15 abril, 2009

Love is the end

Llega a las pantallas de cine una de las películas más sorprendentes de la temporada. Una vuelta de tuerca a uno de nuestros géneros preferidos, de la que recomendamos no leer nada (incluida este reseña) antes de verla.


Parafraseando la canción de Keane, así podría definirse la relación entre dos jóvenes que centra la trama principal de la película Déjame entrar, una de las propuestas más originales que nos llegan desde Suecia.

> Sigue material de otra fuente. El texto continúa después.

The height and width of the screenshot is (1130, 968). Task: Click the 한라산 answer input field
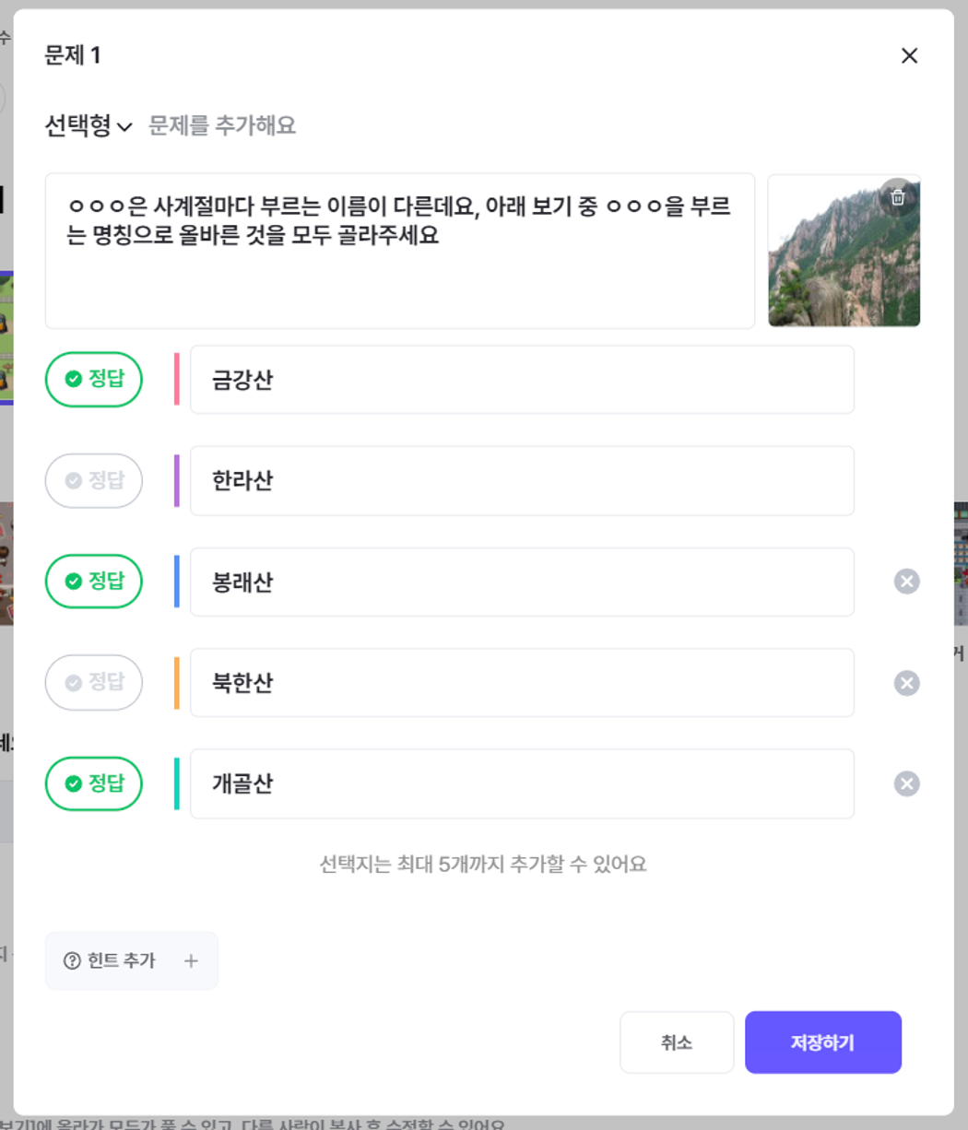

Prevista para el mes de marzo, la distribuidora española ha decidido retrasar hasta abril una de las cintas mejor acogidas en la pasada edición del Festival de Sitges. Sí, se trata de cine fantástico, cercano al horror, pero no vamos a desvelar nada más de una trama que tiene en su capacidad de sorpresa uno de sus principales recursos. El sueco Thomas Alfredson construye aquí una historia de terror que bebe sin embargo de algunos referentes bergmanianos. Y mezcla con asombrosa facilidad la ternura de la relación de los protagonistas con la brutalidad de la violencia que destilan algunas escenas. 40 premios internacionales la convierten en una de las películas europeas más garlardonadas de 2008. Una auténtica joya que recomendamos no dejar escapar.